Hal R. Varian, "The Arbitrage Principle in Financial Economics" and Mark Rubenstein, "Derivative Assets Analysis," Fall 1987. This pair of articles in the second issue is a good place to start in understanding financial engineering.
Matthew Rabin and Richard H. Thaler, "Anomalies: Risk Aversion," Winter 2001. This explains why you have to look beyond risk aversion to explain many consumer choices.
N. Gregory Mankiw, Matthew Weinzierl and Danny Yagan, "Optimal Taxation in Theory and Practice," Fall 2009. This explains the insights and limitations of the economic theory of taxation.
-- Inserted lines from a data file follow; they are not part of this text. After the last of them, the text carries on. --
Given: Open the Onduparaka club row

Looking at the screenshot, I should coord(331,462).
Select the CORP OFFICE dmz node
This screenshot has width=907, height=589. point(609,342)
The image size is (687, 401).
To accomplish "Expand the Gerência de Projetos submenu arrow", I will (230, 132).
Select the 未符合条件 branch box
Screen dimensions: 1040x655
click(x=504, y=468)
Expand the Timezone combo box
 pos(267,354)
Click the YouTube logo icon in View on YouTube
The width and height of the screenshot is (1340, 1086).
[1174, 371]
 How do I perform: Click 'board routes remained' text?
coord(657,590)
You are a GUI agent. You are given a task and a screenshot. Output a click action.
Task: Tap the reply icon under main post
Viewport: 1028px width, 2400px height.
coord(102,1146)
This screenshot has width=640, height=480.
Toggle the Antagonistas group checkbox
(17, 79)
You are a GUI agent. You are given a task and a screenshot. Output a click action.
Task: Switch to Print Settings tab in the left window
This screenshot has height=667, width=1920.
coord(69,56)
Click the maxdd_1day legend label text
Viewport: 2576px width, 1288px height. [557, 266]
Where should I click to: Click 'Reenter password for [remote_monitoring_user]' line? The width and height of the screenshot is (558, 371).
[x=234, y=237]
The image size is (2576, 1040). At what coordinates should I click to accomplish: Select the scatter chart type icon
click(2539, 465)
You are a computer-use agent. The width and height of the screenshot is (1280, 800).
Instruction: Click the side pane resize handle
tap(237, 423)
Ernst Fehr and Antonio Rangel, "Neuroeconomic Foundations of Economic Choice — Recent Advances," Fall 2011. This summarizes current research on the relationship between neuroscience and utility theory.
Jeffrey R. Brown and Amy Finkelstein, "Insuring Long-Term Care in the United States," Fall 2011. This provides an overview of Medicaid and the market for private long-term care insurance and explains the public policy challenges in financing long-term care expenditures.
Shlomo Benartzi, Alessandro Previtero and Richard H. Thaler, "Annuitization Puzzles," Fall 2011. This discusses why life annuities should be popular, are less popular than they should be and how to make them more popular.
Justin M. Rao and David H. Reiley, "The Economics of Spam," Summer 2012. This explains why it would be quite reasonable to impose the death penalty on spammers (my interpretation) or to devise methods to raise spammers’ operating costs (authors’ interpretation).
I have left out many equally worthy contributions. What are your additions?